The Camino de Santiago can be found in Conques, a small town built around the great Romanesque abbey of Sainte Foy. The village itself is worth a visit but you definitely must not miss the Abbey. If you can, you should visit it at night because in summer there is usually a nocturnal tour through the columns, whilst down in the nave, there is a concert of piano and violin. One more thing! Do not miss the "curieux" as they observe the final judgment of its impressive tympanum.
124 characters are in motley representation of the Final Judgment on the lintel of the entrance to the Abbey of Santa Fe. One can spend hours marvelling over the detailed representations of angels, demons, Jesus Christ, the Virgin Mary, the apostles, Paradise, and the Seven Deadly Sins. Key figures in the history of the abbey are also shown, as its founder, Abbot Dadon, one of its principal benefactors, Charlemagne, and Sainte-Foy or Santa Fe, whose relics are preserved in the temple. Some of the figures represented are photographed.

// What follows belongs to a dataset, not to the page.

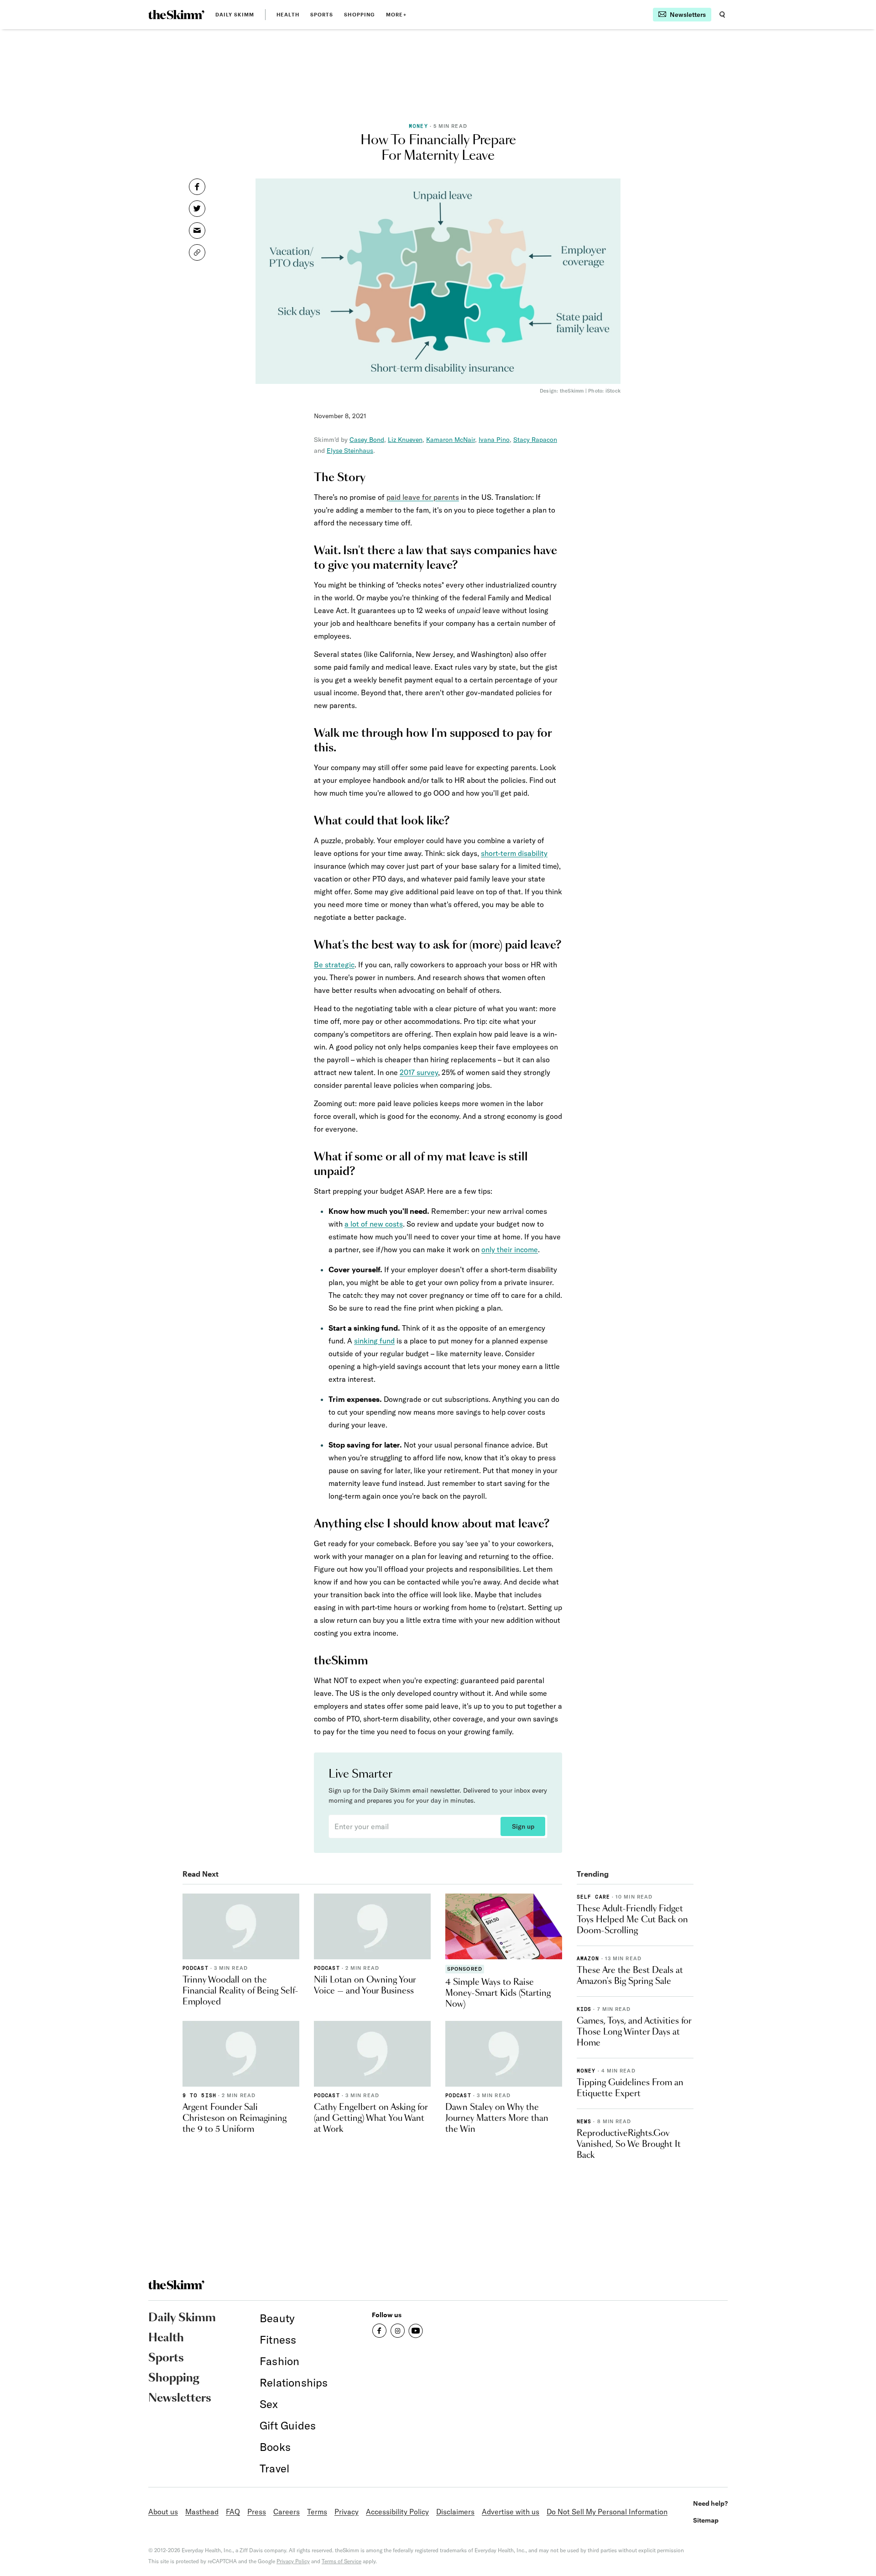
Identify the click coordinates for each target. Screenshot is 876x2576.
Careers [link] (286, 2511)
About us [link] (163, 2511)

More than the abbey itself, the most interesting of Conques is the treasure, with elements of French religious art. Exposed in the former refectory of the monks Among the relics it is important to emphasize "The Santa Fe". This is a significant statue. The inside is made of wood and is covered in gold, silver and jewelry from different periods, placed there from the 10th to the 15th century. The head could be a Gallo-Roman mask. It has been said that these were also the funerary mask of a Roman emperor. The crown enamels and precious stones collection are made up of: Emeralds, rubies, sapphires, topaz, opal,etc ... It has cameos and materials from the Roman Empire, Byzantine and Carolingian. The reliquary of Pepin is also lovely. Is the work of the 8th or 9th centuries, with a wooden inside and exterior of gold and stones, some even some from a Persian origin. Lovely filigree work. Another interesting piece is called A Charlemagne, it is made of wood and covered with silver-gilt and enamels. Might be donation of Charlemagne, retouched by many abbots. There are other great pieces: Cruces, reliquaries, portable altars, statues and fabrics, among other things.
These pearls are not from pearl oysters but are handmade and all different, by a couple Amelie Peret and Nicolas Dubus. They work in the shop / workshop half the year, and the rest of the time they travel around the world on a bike; in the shop they sell their book. They produce ceramic beads, glass and metal, inspired by India, Africa, Murano, China, Indonesia and other places they have gone.